С этими мыслями он вернулся к двери в гостиную и распахнул ее. Она смотрела на него снизу вверх с дивана и неодобрительно хмурилась.

— Я опасаюсь, что мой дворецкий может неправильно истолковать ваши обстоятельства, мисс Гамильтон, — сказал Аласдэр. — Думаю, юной леди неблагоразумно оставаться со мной наедине.

В этот момент сверток заворочался. Аласдэр так и подскочил.

— О Боже! — воскликнул он, подбегая, чтобы посмотреть на него.

Из-под кипы одеялец высунулась крошечная ножка. Мисс Гамильтон откинула верхнее, и все поплыло перед глазами Аласдэра — он успел заметить крошечную ручку, два сонных глаза в длинных ресницах и прелестный ротик, похожий на бутон розы.

— Ее зовут Сорча, — прошептала мисс Гамильтон. — Если, конечно, вы не захотите сменить ей имя.

Аласдэр отпрянул, как если бы содержимое корзинки могло взорваться.

— Если только я… захочу… что?

— Сменить ей имя, — повторила мисс Гамильтон, снова окинув его холодным взглядом. — Как бы мне ни было больно, я должна оставить ее. Я не смогу заботиться о ней так, как она заслуживает.

Аласдэр цинично рассмеялся.

— Ну нет, — произнес он безжалостным тоном, — этот номер не пройдет, мисс Гамильтон. Если бы я когда-либо укладывал вас в постель, я бы запомнил это.

Мисс Гамильтон выпрямилась.

— Меня?.. Побойтесь Бога, Маклахлан! Вы что, с ума сошли?

— Прошу прощения, — сухо сказал он. — Возможно, я чего-то не понял. Умоляю, скажите мне, почему вы здесь. И я должен предупредить вас, мисс Гамильтон, что я не идиот.

Рот девушки слегка покривился.

— Рада слышать это, сэр, — отвечала она, снова окидывая его взглядом. — А то я уже начала бояться, что это не так.

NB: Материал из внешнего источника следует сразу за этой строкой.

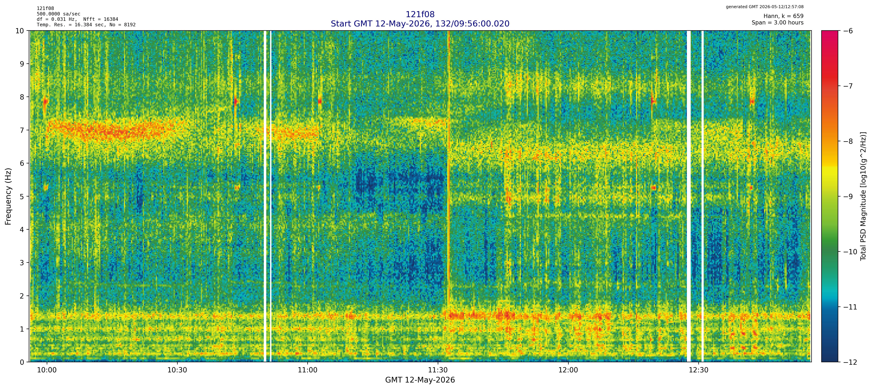Screen dimensions: 872x389
Task: Click the 'GMT 12-May-2026' x-axis label
Action: coord(420,380)
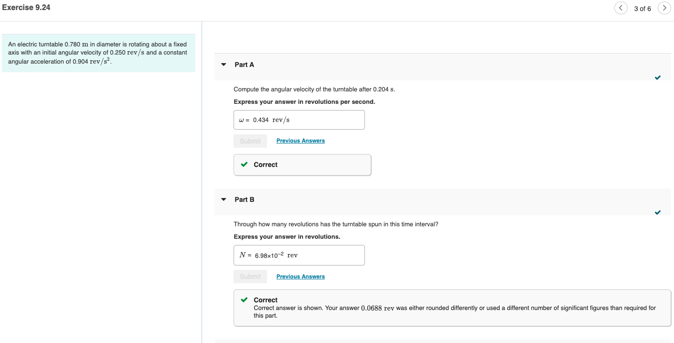Click Part B completion checkmark

658,212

Аласдэр не был расположен терпеть оскорбления от девчушки, которая более всего походила на мокрого воробушка. Тут ему пришло в голову, что он и сам не в лучшем виде. Он спал в одежде — той самой, которую надел рано утром, отправляясь на бои. Он валялся с девкой на куче соломы, в него стрелял и за ним гнался сумасшедший, затем он напился до бесчувствия во время трехчасовой тряски в карете. Около двадцати часов он не брился, меж глаз у него красовалась багровая шишка величиной с гусиное яйцо, а волосы наверняка стояли дыбом. Он непроизвольно провел по ним рукой. Она смотрела на него со странной смесью презрения и страха, и непонятно почему он пожалел, что стоит перед ней не в сюртуке и не при галстуке.

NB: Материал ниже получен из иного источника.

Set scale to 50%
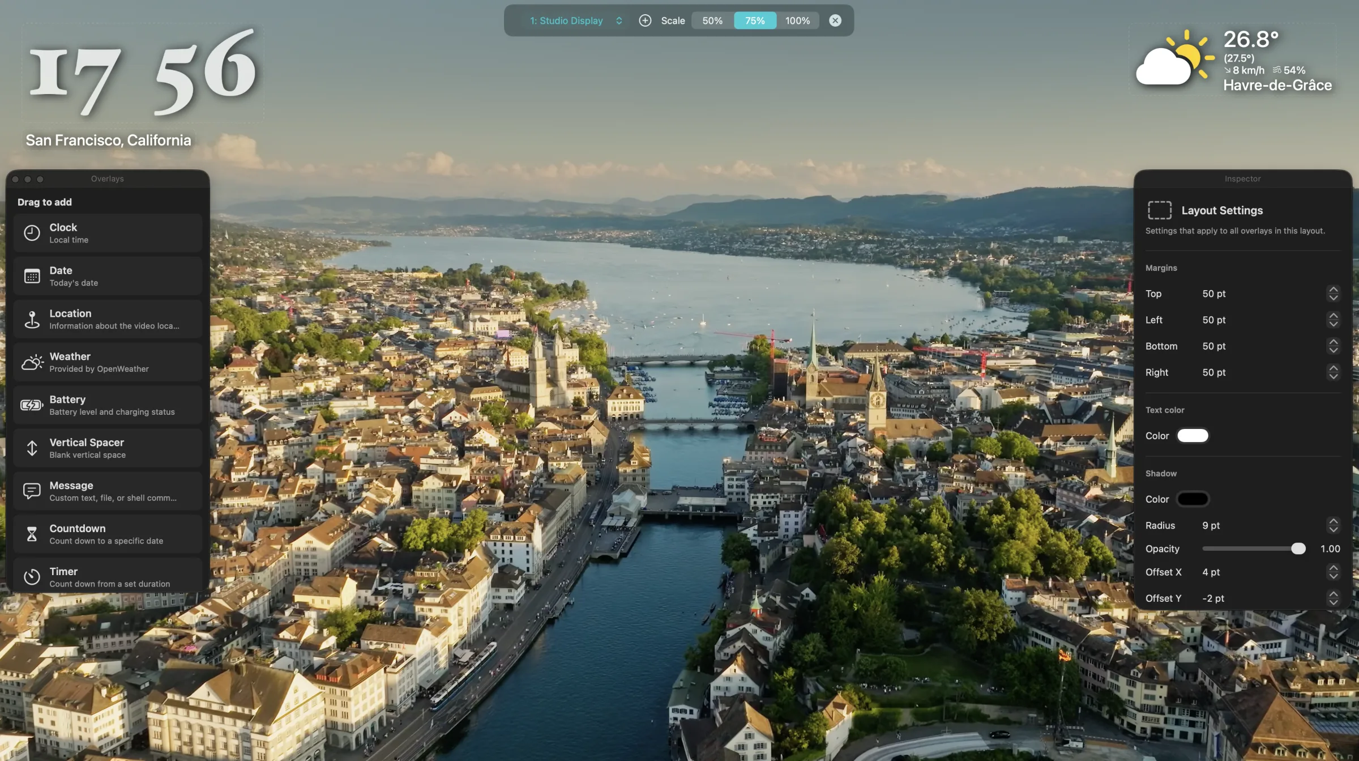Screen dimensions: 1359x761 tap(712, 20)
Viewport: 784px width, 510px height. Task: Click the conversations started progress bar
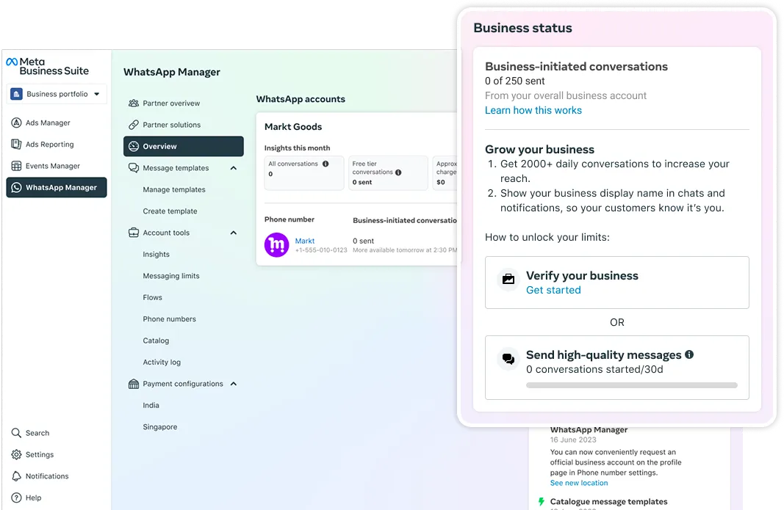click(631, 385)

— Теперь послушайте, мисс Гамильтон, — наконец нашелся он. — Я решительно не желаю выслушивать от вас колкости, особенно если учесть…

— О, вы правы, я знаю! — С ее лица исчезло выражение презрения, но не страха. — Я устала и раздражена; в свою защиту могу сказать, что я добиралась сюда больше недели и еще два дня пыталась разыскать вас в этом проклятом городе.

— Одна?..

— Если не считать Сорчу, то одна, — призналась она. — Приношу свои извинения.

К Аласдэру вернулась обычная уверенность.

— Садитесь, пожалуйста, и снимите свой мокрый плащ и перчатки, — скомандовал он. Когда она подчинилась, он положил их поближе к двери и заходил по комнате.

— Теперь скажите мне, мисс Гамильтон. Кто мать этого ребенка, если вы ею не являетесь?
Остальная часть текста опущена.